## WRITTEN INSTRUCTION
Please reproduce every line from the one containing "The image size" through the end of the records, inclusive, leaving out the pictures.

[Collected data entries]

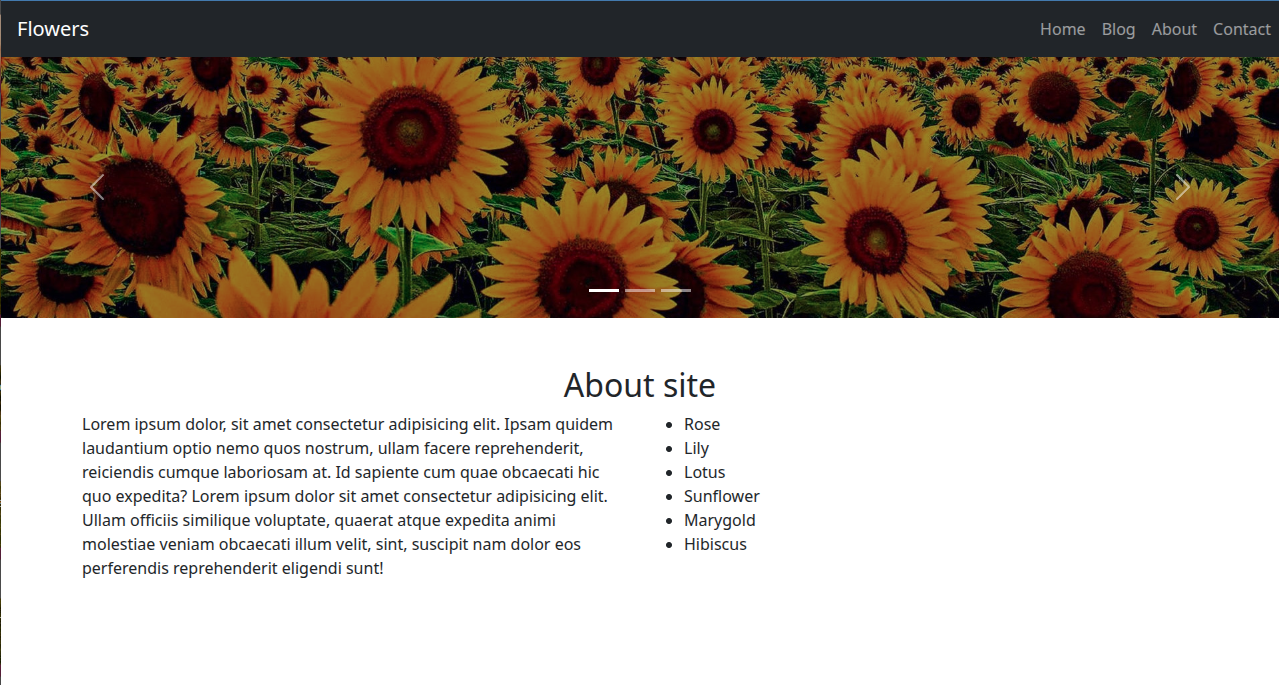The height and width of the screenshot is (685, 1279).
Task: Click the previous slide arrow on carousel
Action: click(97, 188)
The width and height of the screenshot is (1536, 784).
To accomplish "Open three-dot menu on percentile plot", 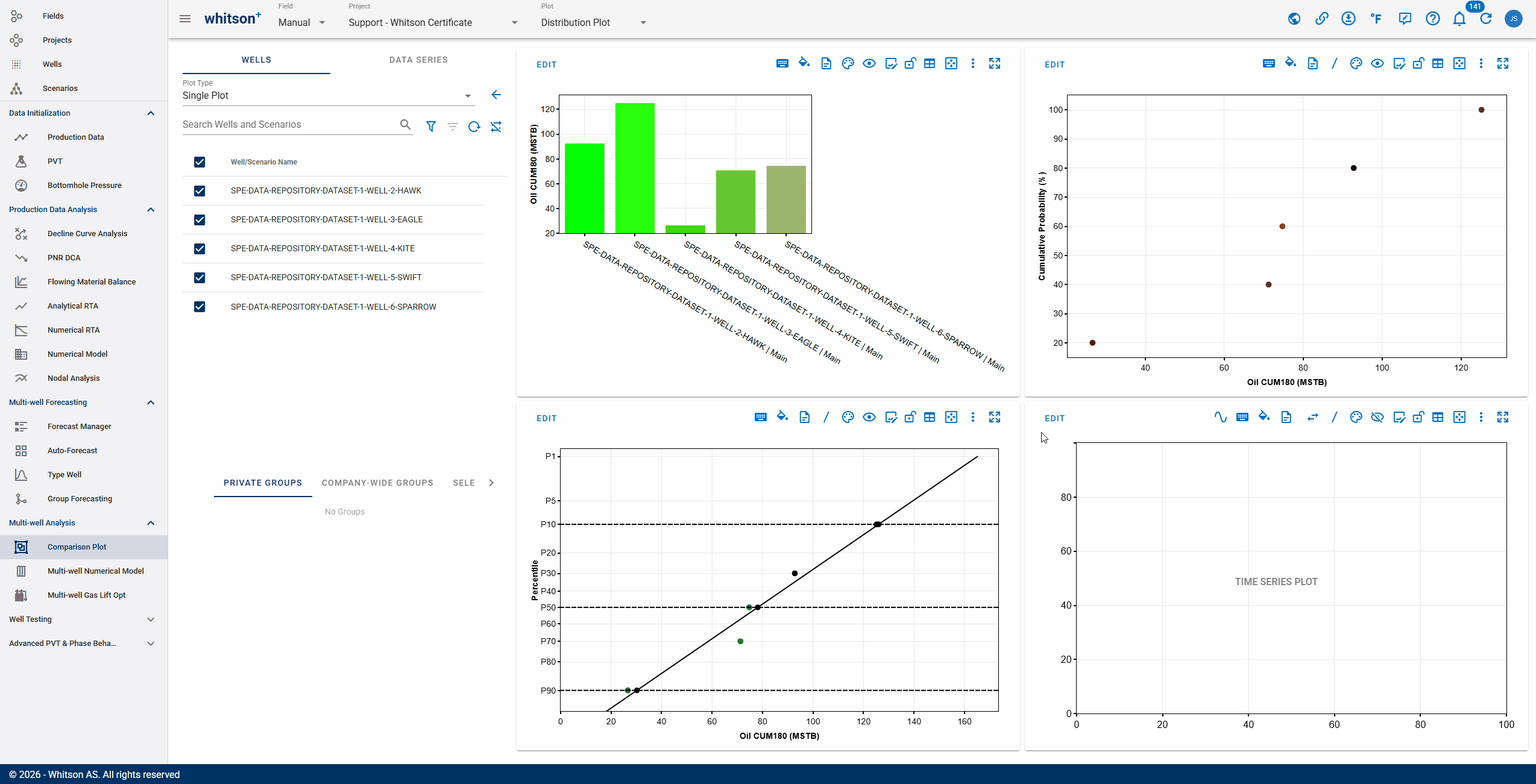I will 972,417.
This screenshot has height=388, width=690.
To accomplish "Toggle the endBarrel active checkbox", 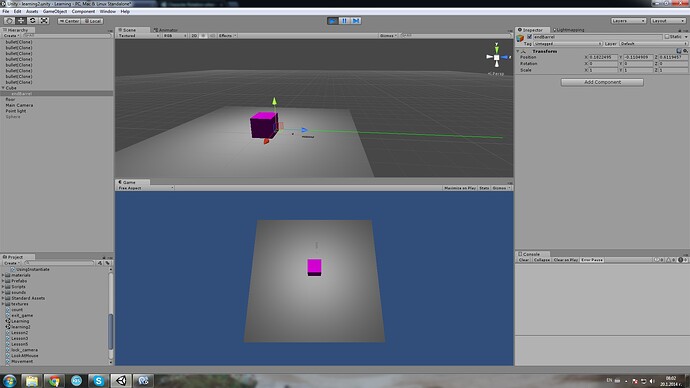I will tap(529, 37).
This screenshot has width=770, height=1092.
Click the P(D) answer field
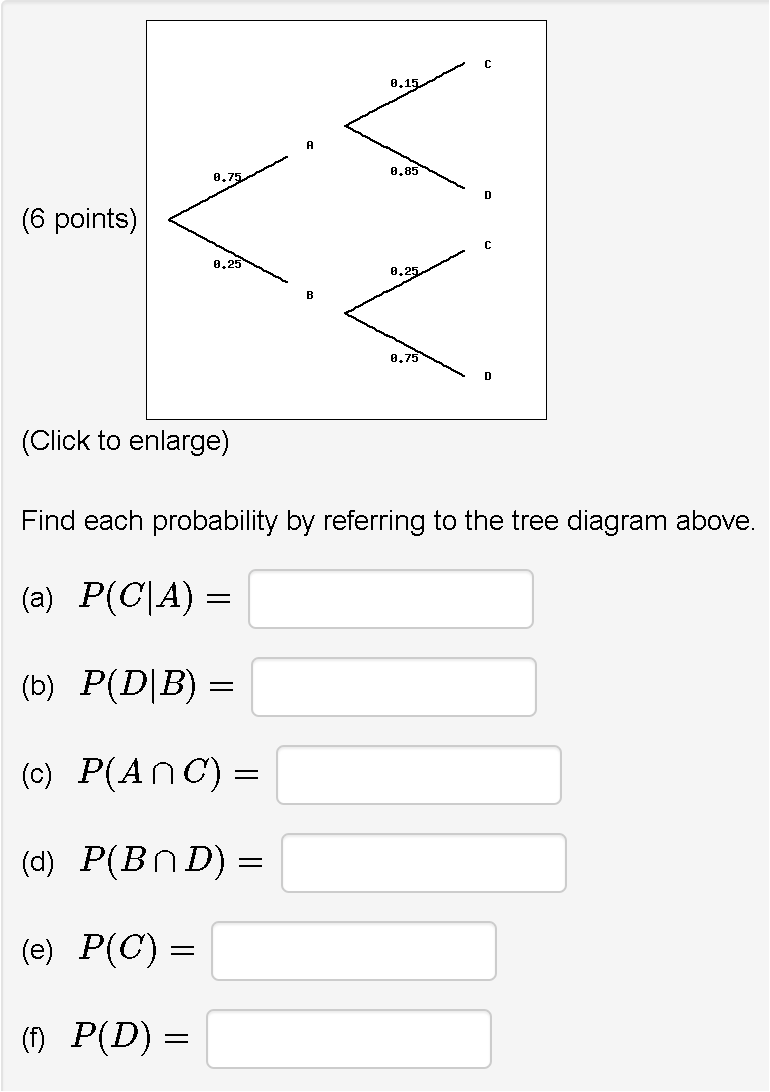[x=349, y=1038]
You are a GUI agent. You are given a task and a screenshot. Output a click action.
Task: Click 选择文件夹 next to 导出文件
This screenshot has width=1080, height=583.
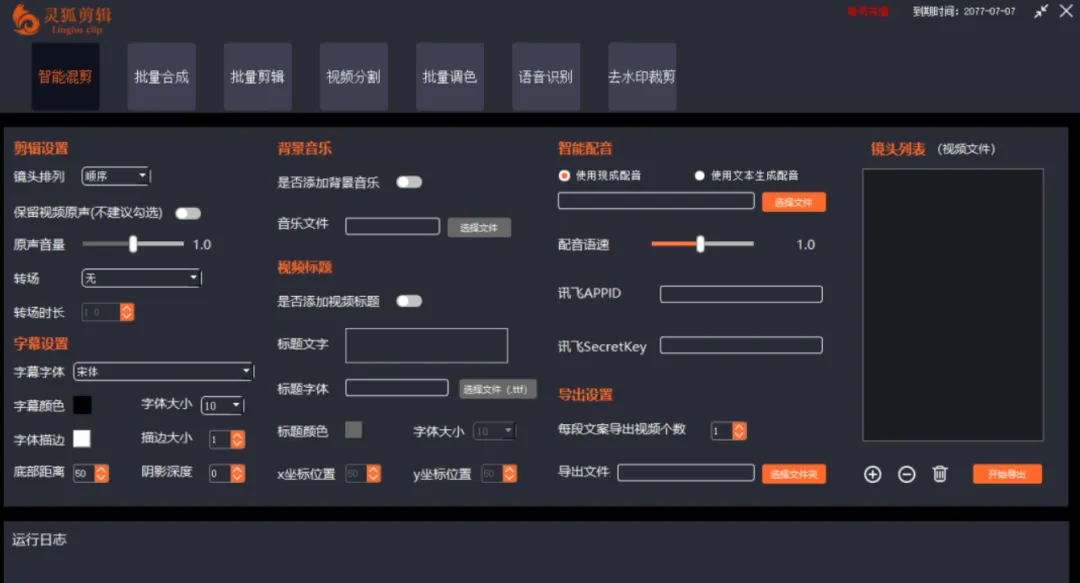(794, 473)
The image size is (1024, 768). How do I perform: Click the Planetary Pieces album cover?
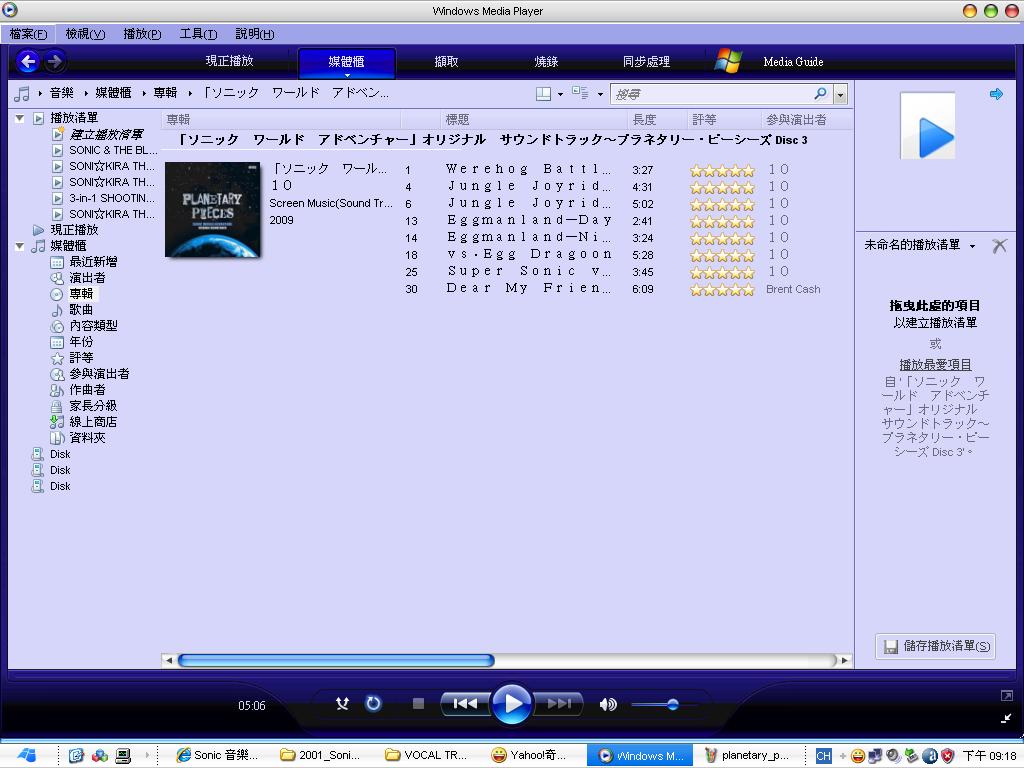pyautogui.click(x=212, y=209)
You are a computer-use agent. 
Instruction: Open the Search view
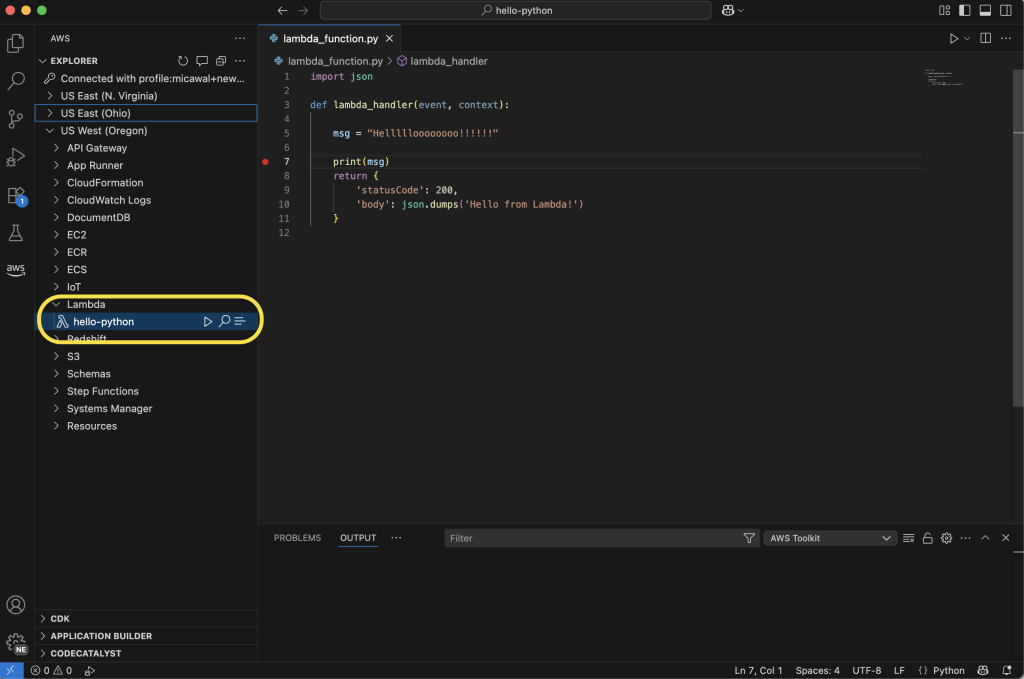[15, 81]
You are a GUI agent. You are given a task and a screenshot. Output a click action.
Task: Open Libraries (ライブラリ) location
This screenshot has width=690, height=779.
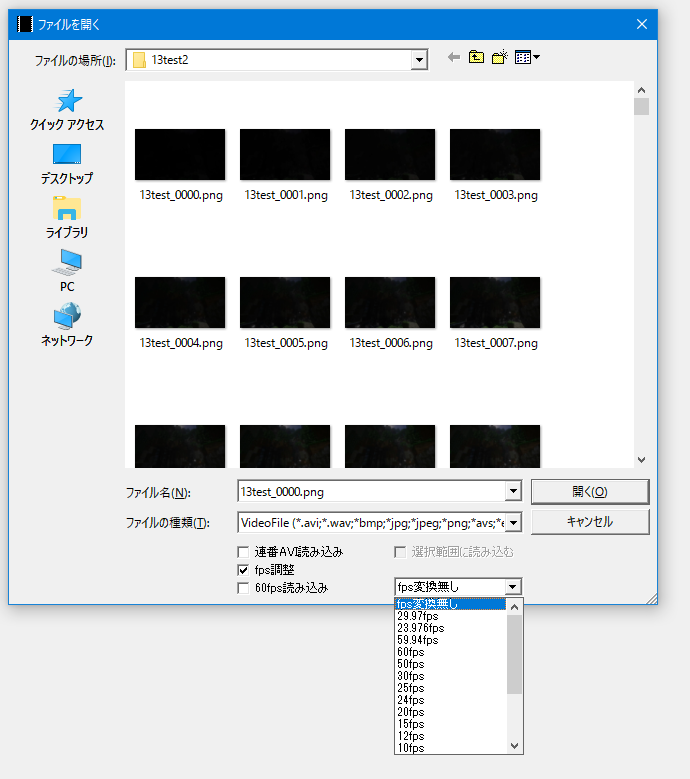click(x=67, y=217)
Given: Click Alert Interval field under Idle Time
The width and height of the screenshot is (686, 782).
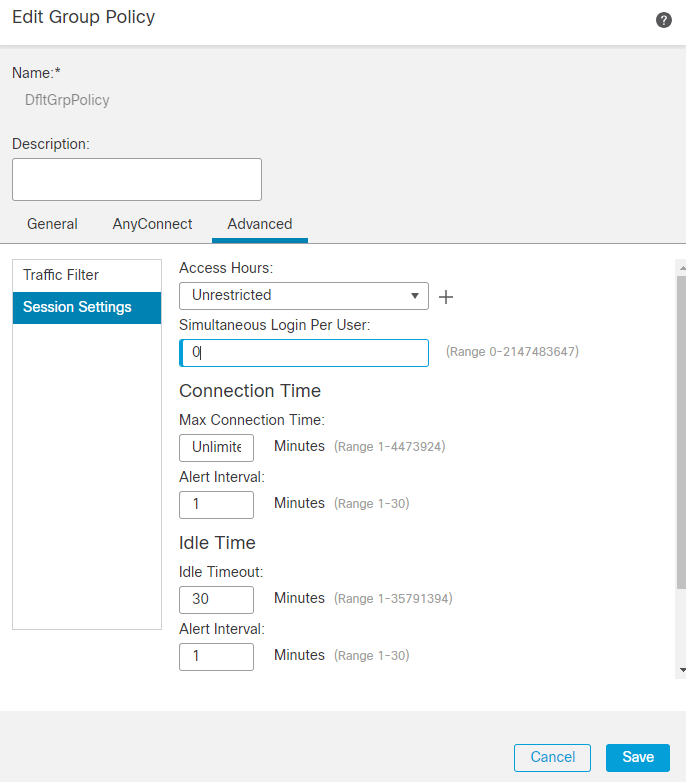Looking at the screenshot, I should (216, 656).
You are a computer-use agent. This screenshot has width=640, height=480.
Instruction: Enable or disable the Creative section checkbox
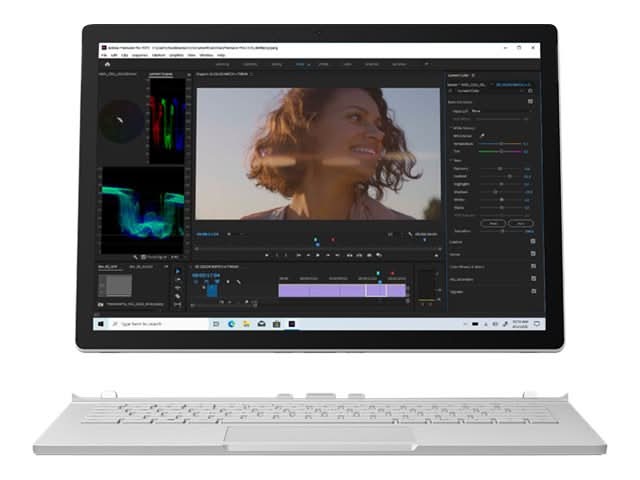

## RESPONSE
The image size is (1024, 768). How do I perform: Click the Planetary Pieces album cover?
pyautogui.click(x=212, y=209)
You are a computer-use agent. 
Instruction: Open the Search view
[15, 81]
You are a GUI agent. You are given a task and a screenshot. Output a click action.
Task: Open Libraries (ライブラリ) location
This screenshot has width=690, height=779.
click(x=67, y=217)
Given: Click Alert Interval field under Idle Time
The width and height of the screenshot is (686, 782).
Looking at the screenshot, I should (216, 656).
You are a computer-use agent. This screenshot has width=640, height=480.
Instruction: Enable or disable the Creative section checkbox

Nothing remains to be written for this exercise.